Sara sentì alcuni movimenti intorno a lei, poi un attimo si silenzio seguito da un fruscio e da uno schiocco.
La prima volta urlò più per la sorpresa che per il dolore. Poi fu un lunghissimo susseguirsi fitte lancinanti alle natiche e alla schiena. Era come se decine di lame le tagliassero le carni all’unisono. Mentre la frustavano cantavano una specie di litania in una lingua incomprensibile.
Quello strazio durò un tempo indefinibile. Due volte Sara svenì ed in entrambi i casi i suoi aguzzini la costrinsero a riprendersi con i sali per proseguire la loro rabbiosa vendetta.
Quando ebbero finito Sarà sentì che qualcuno le passava qualcosa di viscido sulle piaghe. Inizialmente il bruciore fu insopportabile, poi un benefico torpore la invase.
Sinousis.
Erano una specie di sanguisughe che secernevano un anestetico. Per la prima in vita sua benedì l’esistenza di una creatura del sigillo.
Sentì altre urla strazianti intorno a sé. Non era sola.
“Va meglio?” chiese la stessa voce falsamente premurosa.
“Perché mi fai questo?”. Il tono voleva essere di sfida ma ne uscì una supplica infantile.
“Perché il sangue, frutto della tua sofferenza, verrà offerto a Gorgoroth e in cambio lui mi consacrerà alla Sua Verità”.
“Sei pazzo…”.
L’uomo la schiaffeggiò.
“Taci. Io diventerò un Eletto e la tua anima, mondata attraverso la sofferenza, sarà salva e potrà diventare parte di Lui….”.
Sara sputò, pur sapendo che l’avrebbe mancato. “Toglimi le bende, stronzo, che voglio vederti in faccia”.
“Mi vedrai presto e soprattutto farai parte di Gorgoroth l’Onnipotente, Signore del Sottosuolo: o beata ragazza!”
“Cos…cosa vuol dire? Chi è Gorgoroth?”. Sara era una Sapiente ma questo essere non lo conosceva.
“Lo saprai a tempo debito”.

Ci fu di nuovo silenzio e qualche passo. Vista l’esperienza precedente, Sara si irrigidì, temendo di essere frustata nuovamente. Iniziò a girare la testa nella speranza che la benda cadesse ma si arrestò con un urlo strozzato quando sentì una nuova forma di sofferenza, fatta di violazione e lacerazione, mentre la voce che conosceva la violentava da dietro, in tutti i modi possibili.
Stavolta quando svenne nessuno la obbligò a riprendersi.

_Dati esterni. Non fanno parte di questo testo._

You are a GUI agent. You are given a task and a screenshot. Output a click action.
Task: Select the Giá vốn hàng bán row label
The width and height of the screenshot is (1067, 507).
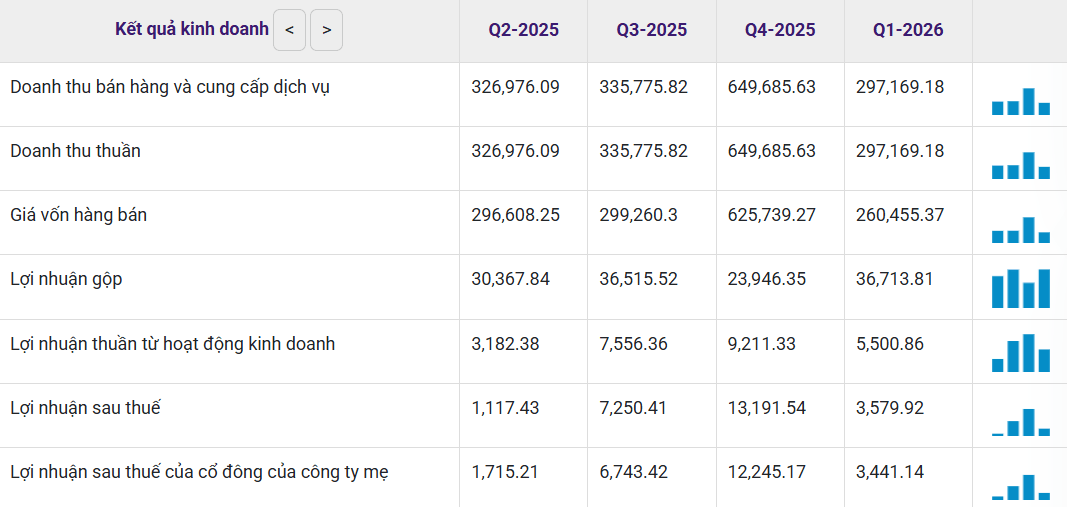79,215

“Parla, cane!” – Riccardo de Stantis mollò un altro calcio nei testicoli dell’uomo selvaggio che si contorceva sul selciato lurido. era coperto solo da un perizoma di pelle e aveva una maschera da fauno.
Quella zona delle Lande esterne romane era tra le peggiori. Il vento sembrava montare dai pori della terra stessa e cantare nei vicoli, parlando a chi avesse avuto la sventura di passarvi. Riproduceva motivi e canzoni note agli uomini, in una sorta di struggente versione blues cantata da una voce provata da decine di sigarette.
Lo chiamavano Il lamento del fantasma ed effettivamente evocava vecchi castelli con cancelli arrugginiti che cigolavano mossi dal vento. Ricordava catene sbattute nella notte.
La voce nel vento non parlava a tutti nello stesso modo. Ciascuno udiva un canto diverso, personalizzato che era la somma di inganni, paure e minacce.
Un soldato si commosse sentendo la ninna nanna che gli cantava la madre defunta. Si era messo urlare e vomitare quando la voce materna gli aveva raccontato di spassarsela con tutte le anime dell’inferno.
Braglia aveva colto le strofe di Innuendo del Queen. A un tratto il ritornello si era trasformato in una cacofonia di insulti e minacce di morte per lui e la sua famiglia.
Prima di concentrarsi sull’interrogatorio, De Santis stava ascoltando Fear of the dark modificata in Fear of the gurling throat of stone.
“Paura della gorgogliante gola di pietra: cosa diavolo vorrà dire?”. Si era chiesto cupo.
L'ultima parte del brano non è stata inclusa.